Standard methods of 3-D printing metallic objects use an energy beam, such as a laser or electron beam, which scans a powder bed. Layer by layer, the beam fuses powder particles together. After completion, unfused powder is sloughed away from the 3-D object.
Instead, the Northwestern researchers, who published their findings in Advanced Functional Materials, developed liquid inks comprised of metal or mixed metal powders, solvents, and an elastomer binder. The liquid ink—printed via a syringe-extrusion process—solidifies and fuses with previously extruded material at room temperature.
“We used a biomedical polymer that is commonly used in clinical products, such as sutures,” said Ramille Shah, who is an assistant professor at the McCormick School of Engineering and the Feinberg School of Medicine. “When we us it as a binder, it makes green bodies that are very robust despite the fact that they still comprised a majority of powder with very little binder. They’re foldable, bendable, and can be hundreds of layers thick without crumbling. Other binders don’t give those properties to resulting 3-D printed objects. Ours can be manipulated before being fired. It allows us to create a lot of different architectures that haven’t really been seen in metal 3-D printing.”

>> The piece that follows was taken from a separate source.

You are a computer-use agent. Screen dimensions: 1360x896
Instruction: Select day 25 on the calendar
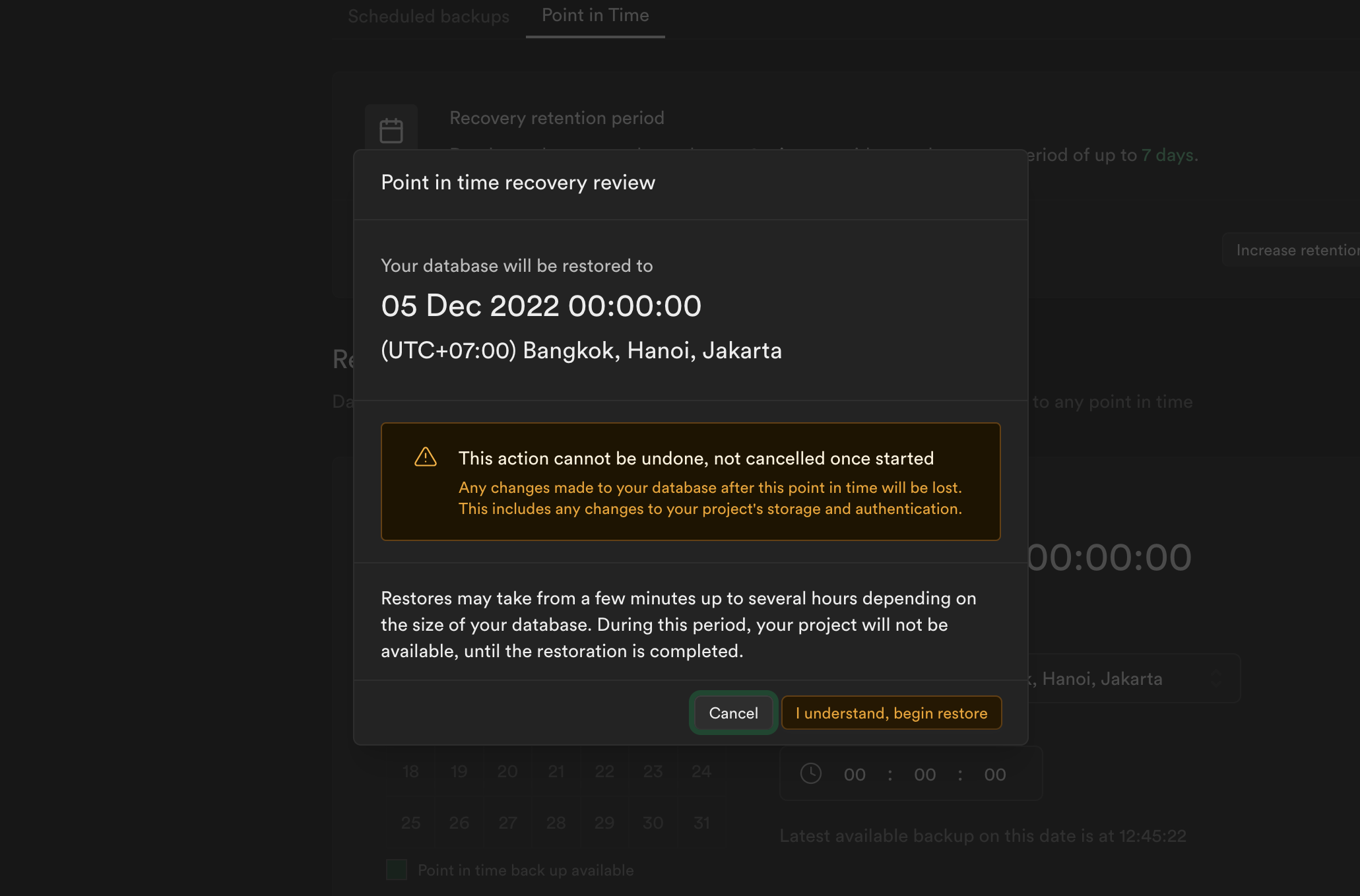(x=410, y=822)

After printing, the object is sintered in a furnace. The process, according to the researchers, leads to more uniform structures.
Additionally, the process works on a variety of metals, including metal mixtures, alloys, and metal oxides and compounds. The team believes the method can be used to print batteries, solid-oxide fuel cells, medical implants, and mechanical parts for rockets and airplanes, among other uses.
The team even used iron oxide (rust) in a print. When the green body was produced, they used hydrogen in a chemical reduction step to produce iron.
“This opens up possibilities of using very cheap oxide powders rather than corresponding expensive metal powders,” said study co-author David Dunand, the James N. and Margie M. Krebs Professor of Materials Science and Engineering. “It’s hard to find something cheaper than rust.”